Thursday, December 28, 2023



This gender ideology is nothing less than a crime against a generation

By JULIE BINDEL

When I was a child in the 1960s and 70s, I wanted to be a boy. I could see from a very early age that boys were given very much more freedom than girls.

They didn't have to wear uncomfortable tights and dresses, they got better toys and, best of all, they didn't have to play within sight of their parents because of 'stranger danger'.

My brother, meanwhile, wanted to be a dinosaur and even used to tell people he was one. No one seemed to mind because everybody knows children have rich interior lives – which is why the fantasy worlds created by the likes of Roald Dahl and JK Rowling have attracted such massive followings.

This is all healthy and good as long as the children concerned are happy, loved and supported.

But I know from four decades of campaigning to end child abuse and hearing heartbreaking individual stories that children who are unhappy often try to run away from their pain by divorcing themselves from reality.

Such behaviour is often observed in girls who are being sexually abused. Others do it simply because they feel they don't fit in. If they have been picked on for being more interested in football than Barbie, they might convince themselves that all their problems would be solved if only they became a boy.

Similarly, many boys are not interested in the physical and stereotypically male world of rugby or climbing trees and might prefer being at home cooking or crocheting.

It doesn't mean there's anything wrong with them, or even that these kids will grow up gay or lesbian, just that they think differently.

Over the last generation, our society has thankfully moved away from compelling children to be 'proper' boys and girls.
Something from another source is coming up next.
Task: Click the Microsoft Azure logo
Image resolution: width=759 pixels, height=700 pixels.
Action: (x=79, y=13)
But now all that has changed in a very disturbing way.

Because what is this current mania for gender reassignment, genital mutilation and harmful hormone treatment but a return to the bad old days of forcing children into gender-specific roles – only now, any sign of being 'different' is medicalised.

That's why yesterday's revelation in the Daily Mail that more than 70 children, aged just three and four years old, have been referred to the controversial NHS Gender Identity Development Service has shocked me to my core.
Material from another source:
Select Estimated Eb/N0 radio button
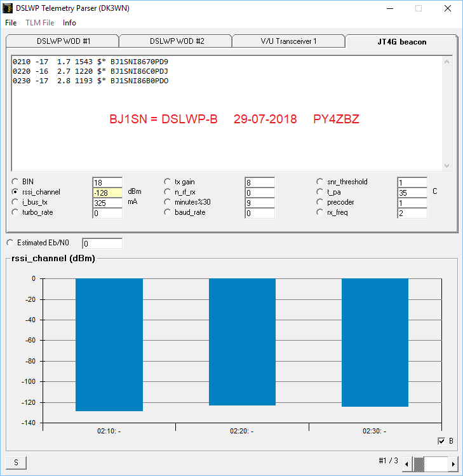 10,243
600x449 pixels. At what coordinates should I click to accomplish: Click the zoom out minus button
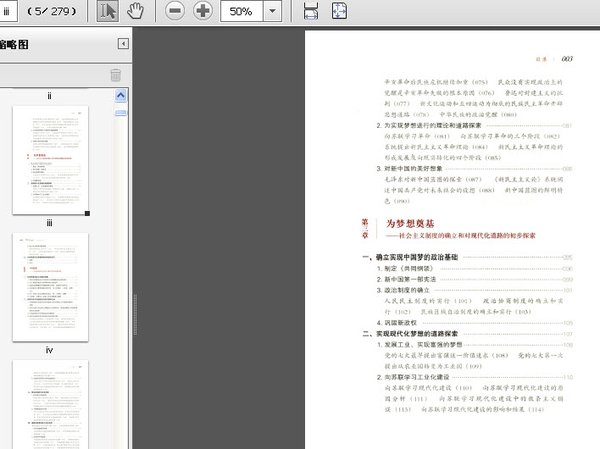click(174, 11)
It's crazy to think that children of that age will have any clue about gender identity or gender dysphoria. Ask them what they identify as and they'll say the first thing that comes into their heads. Of course, some kids will say they want to be the opposite sex, life has always been like this. But it's simply wrong to think that 'tomboy' girls or boys who reject rough and tumble in favour of traditionally 'feminine' pursuits need medical intervention.

All they really need is care, understanding, support and the freedom to be themselves. Even those rare children with more serious problems need psychological help, rather than be sent on a path that almost always leads to being prescribed puberty blockers and subsequently cross sex hormones and surgery.
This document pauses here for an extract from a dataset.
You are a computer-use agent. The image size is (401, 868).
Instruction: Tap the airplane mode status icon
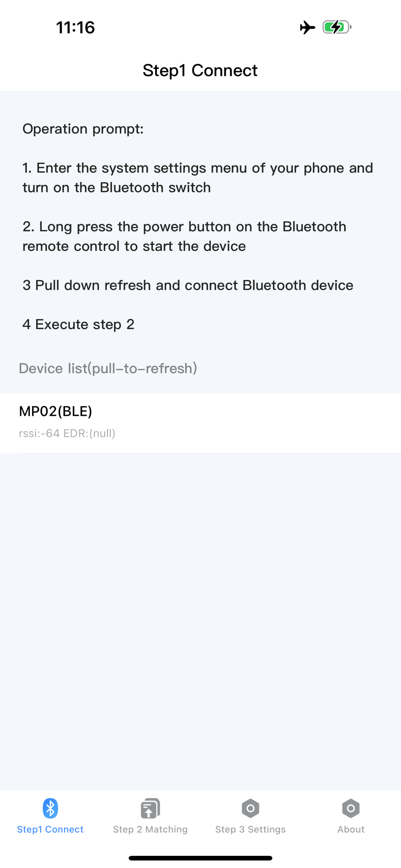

But shockingly these pre-school children are being set on a path that could ultimately lead to them being prepared for either castration or irreversible genital mutilation when they reach the age of 18. It's nothing less than a crime against an entire generation.

Advocates of early intervention point to the fact that the number of people seeking reassignment has increased more than 350-fold in the last few years as evidence of pent-up demand.

But it's nothing of the sort, it's a kind of social contagion fuelled by activists, right-on parents, social workers and, naturally, social media sites such as TikTok.

Do-gooding adults who refer their children for gender reassignment would hate to be described as back-to-the-1950s bigots. But what other explanation could there be for seeking to socially transition a child aged three and begin to refer to it as the opposite sex?

Even worse is the plight of troubled children whose social workers make the decision for them. The statistics show that the town with the most young people referred for gender dysphoria is not trendy Islington or Brighton, but working-class Blackpool.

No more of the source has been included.